### What to produce
Your copy should contain exactly the lines from the one that holds "The image size is (745, 523)." through the end of the material, reproduced as written, with no pictures.

### Supplied data
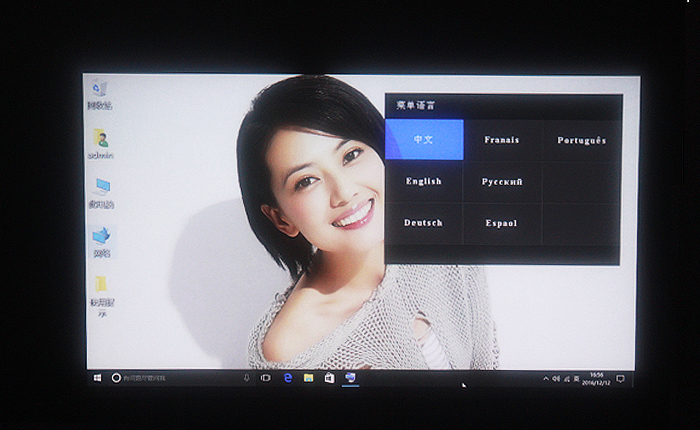Open the Windows Store taskbar icon
The height and width of the screenshot is (430, 700).
[x=329, y=378]
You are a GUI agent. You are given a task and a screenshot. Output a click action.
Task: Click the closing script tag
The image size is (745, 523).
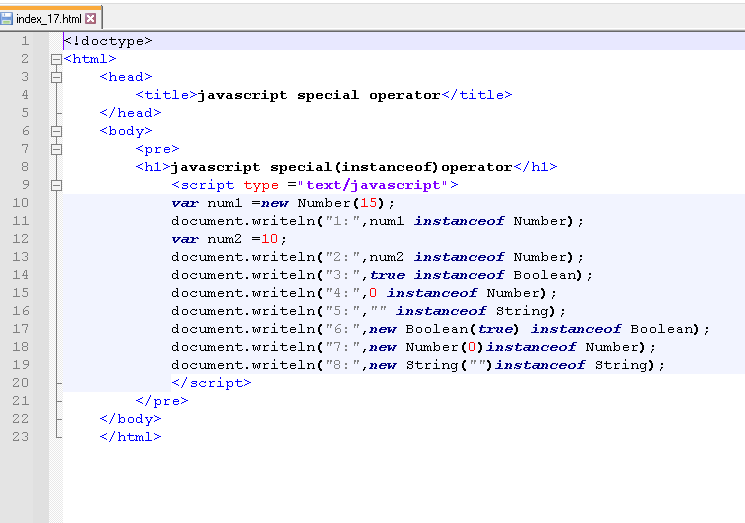[x=211, y=383]
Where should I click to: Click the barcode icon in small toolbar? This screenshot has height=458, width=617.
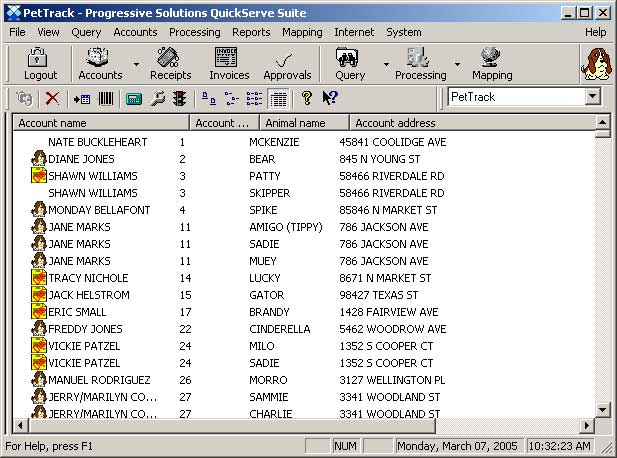105,98
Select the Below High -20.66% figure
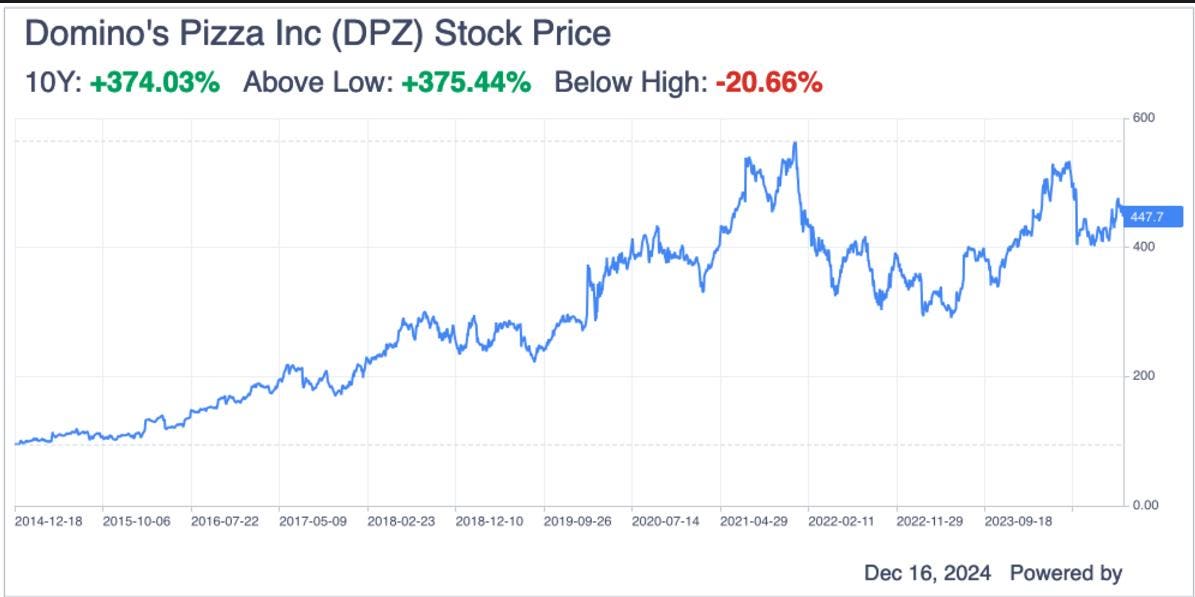The width and height of the screenshot is (1195, 597). coord(768,83)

### Written response
The image size is (745, 523).
[x=211, y=383]
Where should I click to: Click the barcode icon in small toolbar? This screenshot has height=458, width=617.
105,98
Select the Below High -20.66% figure
The width and height of the screenshot is (1195, 597). coord(768,83)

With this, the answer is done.